The prover may be powerful (large computation power, or more commonly he knows something about why the statement x is true and he can use that).

Basic properties

Completeness, if x is a true statement, then V accepts
Soundness, if x is false, then V rejects with prob > 0
Zero-knowledge, V learns nothing beyond fact of whether x is true or not

"Quality control"

widget factory
either widgets are perfect (A) or 1 in k of them are bad (B)
pick t*k widgets to test
probability that you find no defective widgets given that 1 in k of them are bad is (1 - 1/k)^tk ~= (e^(-1/k))^tk = e^-t
- P(no bad widgets | B)

Commitments

c = commit(v, r)
open(c) -> (v, r)

We wanted two properties out of a commitment scheme

Hiding: seeing c should reveal no information about v
Binding: sender can only open the commitment up in one way
we saw Pedersen commitments
- c = g^v * h^r, g,h generators, r random
- it was perfectly hiding and computationally binding

Sudoku example

*---*---*---*
|   |   |   |
*---*---*---*
|   |   |   |
*---*---*---*
|   |   |   |
*---*---*---*

How can I convince you I know a solution to a Sudoku puzzle, without telling you anything about the solution?

Suppose we make up codes for the numbers, s.t. each number is a letter

1 2 3 4 5 6 7 8 9 
O B F H I E G C A

But this is a one to one mapping, so if we just translated our solution to this the verifier can just extract the solution and learn it.

If we use non-deterministic commitments for each letter, then we can hide the solution.

A challenge can be "open a commitment to a row/column/block". Note that now the verifier will learn some mappings.
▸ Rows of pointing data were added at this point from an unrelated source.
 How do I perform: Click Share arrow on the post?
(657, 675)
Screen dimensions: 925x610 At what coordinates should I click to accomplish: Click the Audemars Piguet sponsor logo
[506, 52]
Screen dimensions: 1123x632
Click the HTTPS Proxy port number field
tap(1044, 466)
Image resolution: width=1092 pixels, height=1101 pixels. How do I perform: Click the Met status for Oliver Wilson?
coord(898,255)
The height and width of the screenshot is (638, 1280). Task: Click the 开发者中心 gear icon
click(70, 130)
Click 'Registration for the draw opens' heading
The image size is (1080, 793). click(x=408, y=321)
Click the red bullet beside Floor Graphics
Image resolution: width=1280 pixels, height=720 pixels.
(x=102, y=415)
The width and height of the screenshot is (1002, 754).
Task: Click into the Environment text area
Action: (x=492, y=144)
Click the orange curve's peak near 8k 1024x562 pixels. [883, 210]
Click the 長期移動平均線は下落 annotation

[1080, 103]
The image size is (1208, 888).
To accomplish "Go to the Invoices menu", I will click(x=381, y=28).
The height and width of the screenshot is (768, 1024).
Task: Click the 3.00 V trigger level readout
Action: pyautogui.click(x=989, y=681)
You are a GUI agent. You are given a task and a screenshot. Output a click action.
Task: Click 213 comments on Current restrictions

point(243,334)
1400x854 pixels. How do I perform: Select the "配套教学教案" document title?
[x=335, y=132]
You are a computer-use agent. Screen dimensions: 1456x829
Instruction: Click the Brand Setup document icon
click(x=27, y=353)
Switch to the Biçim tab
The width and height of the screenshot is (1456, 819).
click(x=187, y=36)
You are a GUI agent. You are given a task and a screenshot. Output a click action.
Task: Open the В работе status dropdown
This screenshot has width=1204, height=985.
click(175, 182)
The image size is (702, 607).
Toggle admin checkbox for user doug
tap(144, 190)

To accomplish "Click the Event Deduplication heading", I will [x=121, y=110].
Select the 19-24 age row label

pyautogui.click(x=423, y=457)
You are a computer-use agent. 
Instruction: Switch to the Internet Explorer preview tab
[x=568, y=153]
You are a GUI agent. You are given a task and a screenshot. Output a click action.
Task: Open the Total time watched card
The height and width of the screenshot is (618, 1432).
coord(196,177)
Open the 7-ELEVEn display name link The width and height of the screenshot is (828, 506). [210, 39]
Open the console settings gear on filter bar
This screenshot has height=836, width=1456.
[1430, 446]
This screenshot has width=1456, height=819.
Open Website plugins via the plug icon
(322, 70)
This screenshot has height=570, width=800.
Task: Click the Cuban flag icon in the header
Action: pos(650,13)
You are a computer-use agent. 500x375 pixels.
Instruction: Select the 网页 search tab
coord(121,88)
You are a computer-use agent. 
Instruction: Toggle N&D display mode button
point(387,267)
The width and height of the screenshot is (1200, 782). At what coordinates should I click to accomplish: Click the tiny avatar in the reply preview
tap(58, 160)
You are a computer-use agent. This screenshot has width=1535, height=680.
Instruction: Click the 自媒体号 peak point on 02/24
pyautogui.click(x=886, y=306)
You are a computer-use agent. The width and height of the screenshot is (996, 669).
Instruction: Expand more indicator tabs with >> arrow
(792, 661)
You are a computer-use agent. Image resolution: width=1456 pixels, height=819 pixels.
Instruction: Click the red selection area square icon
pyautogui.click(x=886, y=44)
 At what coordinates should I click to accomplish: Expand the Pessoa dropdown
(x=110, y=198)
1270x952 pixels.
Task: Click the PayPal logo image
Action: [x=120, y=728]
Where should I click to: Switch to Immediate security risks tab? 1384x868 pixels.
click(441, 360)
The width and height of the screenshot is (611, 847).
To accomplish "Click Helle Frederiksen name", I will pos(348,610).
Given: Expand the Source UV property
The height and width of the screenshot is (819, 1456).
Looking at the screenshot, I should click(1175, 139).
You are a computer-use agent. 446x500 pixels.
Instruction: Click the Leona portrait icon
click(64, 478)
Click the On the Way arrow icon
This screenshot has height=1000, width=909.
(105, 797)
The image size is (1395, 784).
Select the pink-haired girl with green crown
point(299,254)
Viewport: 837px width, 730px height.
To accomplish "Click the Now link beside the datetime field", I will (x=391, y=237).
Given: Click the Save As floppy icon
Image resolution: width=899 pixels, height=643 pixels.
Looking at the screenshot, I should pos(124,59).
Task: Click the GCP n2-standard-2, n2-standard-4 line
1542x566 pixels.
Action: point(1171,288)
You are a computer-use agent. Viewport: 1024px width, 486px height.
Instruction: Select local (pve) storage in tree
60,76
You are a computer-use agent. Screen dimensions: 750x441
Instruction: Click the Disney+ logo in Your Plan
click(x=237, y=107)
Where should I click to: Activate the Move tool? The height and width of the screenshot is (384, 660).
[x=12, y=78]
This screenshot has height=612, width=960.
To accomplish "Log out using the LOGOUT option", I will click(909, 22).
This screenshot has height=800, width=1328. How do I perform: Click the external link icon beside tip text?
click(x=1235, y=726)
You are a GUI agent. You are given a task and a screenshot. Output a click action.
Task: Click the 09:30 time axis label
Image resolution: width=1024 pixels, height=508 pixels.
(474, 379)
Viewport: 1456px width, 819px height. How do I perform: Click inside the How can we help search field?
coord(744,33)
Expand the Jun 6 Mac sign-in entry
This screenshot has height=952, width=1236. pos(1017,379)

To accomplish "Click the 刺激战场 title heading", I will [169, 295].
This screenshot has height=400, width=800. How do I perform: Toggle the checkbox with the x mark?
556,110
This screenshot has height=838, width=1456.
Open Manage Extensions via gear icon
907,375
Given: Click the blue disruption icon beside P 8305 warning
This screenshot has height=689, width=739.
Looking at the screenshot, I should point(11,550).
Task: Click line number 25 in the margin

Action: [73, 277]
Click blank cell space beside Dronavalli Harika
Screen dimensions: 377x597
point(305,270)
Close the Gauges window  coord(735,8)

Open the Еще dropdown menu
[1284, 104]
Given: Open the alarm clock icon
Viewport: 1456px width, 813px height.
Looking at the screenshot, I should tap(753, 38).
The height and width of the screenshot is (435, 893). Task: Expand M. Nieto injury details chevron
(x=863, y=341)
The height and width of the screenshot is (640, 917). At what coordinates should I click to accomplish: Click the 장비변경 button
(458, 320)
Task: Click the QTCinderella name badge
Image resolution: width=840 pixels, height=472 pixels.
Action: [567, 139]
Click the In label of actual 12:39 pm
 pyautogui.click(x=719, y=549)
So now the verifier will want to ask again, which means you'd better remap so that he does not start learning the actual numbers.

The prover can't cheat because he commits himself to a certain "ciphertext" of the Sudoku so he has to make sure that his commitment is an actual solution, because the verifier could query it anywhere (block, row, column) and since the prover is committed he won't be able "change" or "tune" his answer.

Stages:

commit to random table mapping numbers to letters
commit to the 9x9 table, each square is a commitment to a letter
send all these commitments to the verifier along with the Sudoku problem
verifier wants to check that all letters in a block/row/column are different and that the letters match the numbers in the original Sudoku problem
- verifier can only do only one check in this round
- he can do another in the next round, where you remap the numbers to letters to prevent him from learning anything
Key: the verifier can pick any row / column / cell => the prover better have all of them be correct or he risks being discovered!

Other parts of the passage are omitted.